S&P believes that KIIFB's board structure reflects the highest level of commitment and a tight link with the state government. The government appoints KIIFB's CEO and most of the board of directors. KIIFB is the only state government-related entity (GRE) that has the state's chief minister, finance minister, budget secretary, finance secretary, and chief secretary present on the board. The chief minister is the chairman of the board while the minister of finance heads the executive committee. The presence of top government officials heightens the reputational risk for the government if KIIFB were to fail to meet its debt obligations. The CEO is also the chief principal secretary to the chief minister.
The government has in place an escrow mechanism to ensure that tax revenue due to KIIFB from the government is received in a timely manner.

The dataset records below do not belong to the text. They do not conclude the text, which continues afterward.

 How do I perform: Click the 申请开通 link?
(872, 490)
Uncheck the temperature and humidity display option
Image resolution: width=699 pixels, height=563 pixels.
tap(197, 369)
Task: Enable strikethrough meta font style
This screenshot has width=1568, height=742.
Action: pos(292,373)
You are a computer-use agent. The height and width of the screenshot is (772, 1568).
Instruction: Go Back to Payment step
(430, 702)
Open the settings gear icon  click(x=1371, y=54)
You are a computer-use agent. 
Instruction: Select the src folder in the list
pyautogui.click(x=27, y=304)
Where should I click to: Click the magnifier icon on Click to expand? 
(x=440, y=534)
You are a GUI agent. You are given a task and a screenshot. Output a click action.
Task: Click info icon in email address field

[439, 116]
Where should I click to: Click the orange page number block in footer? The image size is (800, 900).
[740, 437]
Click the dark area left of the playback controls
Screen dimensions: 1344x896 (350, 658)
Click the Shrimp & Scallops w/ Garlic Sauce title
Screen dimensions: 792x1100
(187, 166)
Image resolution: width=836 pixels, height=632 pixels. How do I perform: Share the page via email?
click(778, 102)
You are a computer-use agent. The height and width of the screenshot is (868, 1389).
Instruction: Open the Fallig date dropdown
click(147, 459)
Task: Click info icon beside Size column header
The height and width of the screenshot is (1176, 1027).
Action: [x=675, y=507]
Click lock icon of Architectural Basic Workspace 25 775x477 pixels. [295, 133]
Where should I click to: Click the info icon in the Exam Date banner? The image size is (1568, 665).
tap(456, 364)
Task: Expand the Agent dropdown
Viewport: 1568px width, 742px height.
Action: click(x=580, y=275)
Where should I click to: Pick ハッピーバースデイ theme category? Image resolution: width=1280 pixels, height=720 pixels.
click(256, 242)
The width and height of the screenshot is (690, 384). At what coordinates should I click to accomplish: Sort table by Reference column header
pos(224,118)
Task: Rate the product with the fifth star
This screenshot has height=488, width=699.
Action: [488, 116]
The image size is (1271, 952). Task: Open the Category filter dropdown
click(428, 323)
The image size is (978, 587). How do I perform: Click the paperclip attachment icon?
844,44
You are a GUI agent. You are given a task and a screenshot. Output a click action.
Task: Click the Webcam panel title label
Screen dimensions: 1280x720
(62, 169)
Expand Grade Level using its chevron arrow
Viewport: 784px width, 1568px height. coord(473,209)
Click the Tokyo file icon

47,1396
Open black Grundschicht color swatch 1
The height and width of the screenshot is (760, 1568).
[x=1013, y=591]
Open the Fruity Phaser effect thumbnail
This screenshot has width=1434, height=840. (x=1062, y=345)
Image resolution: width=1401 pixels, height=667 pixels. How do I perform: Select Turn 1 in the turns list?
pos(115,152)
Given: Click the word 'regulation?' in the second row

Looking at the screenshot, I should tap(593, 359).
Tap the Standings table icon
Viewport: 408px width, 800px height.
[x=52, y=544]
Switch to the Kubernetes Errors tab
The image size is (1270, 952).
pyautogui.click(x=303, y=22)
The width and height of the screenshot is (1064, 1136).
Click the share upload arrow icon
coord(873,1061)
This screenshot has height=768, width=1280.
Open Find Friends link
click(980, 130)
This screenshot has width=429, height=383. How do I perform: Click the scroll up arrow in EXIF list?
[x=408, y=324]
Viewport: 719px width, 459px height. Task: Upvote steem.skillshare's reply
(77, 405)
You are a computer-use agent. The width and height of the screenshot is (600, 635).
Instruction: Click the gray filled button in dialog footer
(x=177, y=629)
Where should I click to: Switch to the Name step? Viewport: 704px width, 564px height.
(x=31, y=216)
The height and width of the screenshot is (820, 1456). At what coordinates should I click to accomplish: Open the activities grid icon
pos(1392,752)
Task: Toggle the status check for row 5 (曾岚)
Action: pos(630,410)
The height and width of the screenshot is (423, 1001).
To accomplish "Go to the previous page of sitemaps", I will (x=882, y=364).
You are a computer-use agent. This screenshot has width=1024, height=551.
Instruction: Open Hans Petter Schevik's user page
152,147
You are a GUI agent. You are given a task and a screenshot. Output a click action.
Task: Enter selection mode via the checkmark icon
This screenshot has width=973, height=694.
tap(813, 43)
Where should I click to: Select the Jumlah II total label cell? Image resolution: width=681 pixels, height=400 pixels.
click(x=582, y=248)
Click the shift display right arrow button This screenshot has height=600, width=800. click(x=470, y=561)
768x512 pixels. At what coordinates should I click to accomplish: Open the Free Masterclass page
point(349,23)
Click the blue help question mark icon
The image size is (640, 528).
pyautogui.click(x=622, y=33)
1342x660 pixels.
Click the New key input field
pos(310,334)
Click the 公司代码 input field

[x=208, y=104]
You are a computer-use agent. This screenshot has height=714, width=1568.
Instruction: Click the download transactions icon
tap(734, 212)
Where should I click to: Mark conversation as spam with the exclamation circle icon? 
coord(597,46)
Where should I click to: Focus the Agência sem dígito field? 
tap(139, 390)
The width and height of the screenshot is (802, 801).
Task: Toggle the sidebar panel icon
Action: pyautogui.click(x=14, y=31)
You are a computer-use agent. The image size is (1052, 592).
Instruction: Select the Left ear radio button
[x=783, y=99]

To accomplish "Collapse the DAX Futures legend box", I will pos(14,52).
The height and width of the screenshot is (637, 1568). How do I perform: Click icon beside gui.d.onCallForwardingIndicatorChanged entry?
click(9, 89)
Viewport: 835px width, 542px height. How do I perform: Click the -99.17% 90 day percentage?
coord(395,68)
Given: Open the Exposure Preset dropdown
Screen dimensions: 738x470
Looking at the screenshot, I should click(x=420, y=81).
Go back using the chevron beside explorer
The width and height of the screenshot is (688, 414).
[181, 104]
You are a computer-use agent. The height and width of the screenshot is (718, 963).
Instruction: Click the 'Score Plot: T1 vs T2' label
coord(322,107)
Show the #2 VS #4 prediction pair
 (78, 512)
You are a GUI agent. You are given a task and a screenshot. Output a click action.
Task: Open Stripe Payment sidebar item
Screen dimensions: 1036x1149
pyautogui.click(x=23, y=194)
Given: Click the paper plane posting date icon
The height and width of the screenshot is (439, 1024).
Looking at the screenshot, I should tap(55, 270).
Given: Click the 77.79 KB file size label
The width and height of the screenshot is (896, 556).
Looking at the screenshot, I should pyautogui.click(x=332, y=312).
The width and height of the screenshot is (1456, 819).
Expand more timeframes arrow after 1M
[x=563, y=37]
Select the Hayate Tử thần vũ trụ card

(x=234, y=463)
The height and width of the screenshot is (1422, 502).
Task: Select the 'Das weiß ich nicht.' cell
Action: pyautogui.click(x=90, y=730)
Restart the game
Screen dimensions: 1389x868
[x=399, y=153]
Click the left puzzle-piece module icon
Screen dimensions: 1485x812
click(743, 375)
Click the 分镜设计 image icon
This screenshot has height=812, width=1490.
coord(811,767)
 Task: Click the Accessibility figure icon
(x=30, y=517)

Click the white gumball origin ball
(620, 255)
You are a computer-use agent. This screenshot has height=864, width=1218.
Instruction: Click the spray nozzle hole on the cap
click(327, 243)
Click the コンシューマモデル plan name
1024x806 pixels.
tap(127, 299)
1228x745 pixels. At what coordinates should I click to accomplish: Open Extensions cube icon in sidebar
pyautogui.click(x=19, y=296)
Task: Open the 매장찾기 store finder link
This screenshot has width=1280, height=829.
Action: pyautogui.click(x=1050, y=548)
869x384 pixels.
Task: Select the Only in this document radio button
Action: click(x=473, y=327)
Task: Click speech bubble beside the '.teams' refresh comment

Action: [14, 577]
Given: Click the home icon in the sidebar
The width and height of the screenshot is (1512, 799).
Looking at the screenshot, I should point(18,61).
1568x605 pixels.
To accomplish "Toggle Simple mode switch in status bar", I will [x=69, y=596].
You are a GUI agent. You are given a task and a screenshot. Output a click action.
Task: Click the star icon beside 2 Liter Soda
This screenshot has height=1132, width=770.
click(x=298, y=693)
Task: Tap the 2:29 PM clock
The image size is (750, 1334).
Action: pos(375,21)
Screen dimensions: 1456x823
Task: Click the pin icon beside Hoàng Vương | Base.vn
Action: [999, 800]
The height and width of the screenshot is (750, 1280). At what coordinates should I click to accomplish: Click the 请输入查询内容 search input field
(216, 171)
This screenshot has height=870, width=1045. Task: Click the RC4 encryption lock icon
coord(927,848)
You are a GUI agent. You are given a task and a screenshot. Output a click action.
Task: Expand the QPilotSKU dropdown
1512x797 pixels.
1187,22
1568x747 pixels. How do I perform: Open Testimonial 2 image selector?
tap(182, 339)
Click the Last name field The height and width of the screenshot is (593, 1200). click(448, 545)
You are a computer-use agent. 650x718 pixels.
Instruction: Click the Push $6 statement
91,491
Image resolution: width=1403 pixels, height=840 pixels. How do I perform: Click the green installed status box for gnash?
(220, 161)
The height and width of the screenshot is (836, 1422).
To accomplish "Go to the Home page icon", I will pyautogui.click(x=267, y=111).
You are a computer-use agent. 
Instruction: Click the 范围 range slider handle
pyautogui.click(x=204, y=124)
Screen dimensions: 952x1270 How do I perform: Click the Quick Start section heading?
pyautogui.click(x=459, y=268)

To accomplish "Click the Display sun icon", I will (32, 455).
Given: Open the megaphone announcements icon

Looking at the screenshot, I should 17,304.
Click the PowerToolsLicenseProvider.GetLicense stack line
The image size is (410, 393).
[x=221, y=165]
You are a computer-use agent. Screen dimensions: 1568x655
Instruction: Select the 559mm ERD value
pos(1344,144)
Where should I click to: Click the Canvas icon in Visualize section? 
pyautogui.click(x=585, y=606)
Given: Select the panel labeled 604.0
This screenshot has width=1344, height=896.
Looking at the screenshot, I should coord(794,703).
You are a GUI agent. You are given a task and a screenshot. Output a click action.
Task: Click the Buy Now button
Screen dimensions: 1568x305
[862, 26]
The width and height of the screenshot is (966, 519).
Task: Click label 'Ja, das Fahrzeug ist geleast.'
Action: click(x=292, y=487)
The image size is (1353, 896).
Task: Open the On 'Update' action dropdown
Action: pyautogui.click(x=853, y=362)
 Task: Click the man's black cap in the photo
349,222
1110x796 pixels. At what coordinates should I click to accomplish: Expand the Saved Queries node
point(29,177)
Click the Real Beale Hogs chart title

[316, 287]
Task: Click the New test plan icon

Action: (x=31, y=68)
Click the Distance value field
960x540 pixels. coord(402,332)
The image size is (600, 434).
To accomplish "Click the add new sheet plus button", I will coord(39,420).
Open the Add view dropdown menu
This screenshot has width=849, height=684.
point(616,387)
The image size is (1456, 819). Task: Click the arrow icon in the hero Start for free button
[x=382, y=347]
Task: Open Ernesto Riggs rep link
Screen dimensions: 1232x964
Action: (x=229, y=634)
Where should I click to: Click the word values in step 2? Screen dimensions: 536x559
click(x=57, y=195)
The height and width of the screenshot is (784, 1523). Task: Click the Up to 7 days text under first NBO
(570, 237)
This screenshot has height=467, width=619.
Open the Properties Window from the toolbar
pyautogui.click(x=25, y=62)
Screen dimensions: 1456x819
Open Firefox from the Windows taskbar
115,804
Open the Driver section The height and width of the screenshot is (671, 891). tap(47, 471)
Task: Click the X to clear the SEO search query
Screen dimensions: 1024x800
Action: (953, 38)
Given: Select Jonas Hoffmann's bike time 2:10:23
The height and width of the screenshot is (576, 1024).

KIIFB received INR28 billion from the government of Kerala in the shape of a Motor Vehicle Tax and petroleum cess (levy) in the fiscal year ended March 31, 2022. This is on top of ongoing support, mainly through regular capital infusions and loan guarantees.
In S&P's view, the safeguards and support mechanisms deployed by Kerala for KIIFB are more than what they have generally observed in state-level government-related entities in India. For example, the Fund Trustee and Advisory Commission (FTAC) is an additional oversight body, besides the usual supervision by the Bureau of Public Enterprises, to ensure that investments of the fund are ring-fenced in line with the intent of the KIIF Act and that there is no diversion of funds. Notably, the three-person FTAC is headed by eminent central officials--a former comptroller and auditor-general of India, a former deputy governor of the Reserve Bank of India (RBI), and a retired executive director of the RBI.
S&P believes the strength of government support for KIIFB offsets the uncertainties relating to the company's financial position. In our view, KIIFB's importance to the government of Kerala, at least in the next few years, will translate into timely funding support should the entity encounter difficulty in servicing its debt obligations.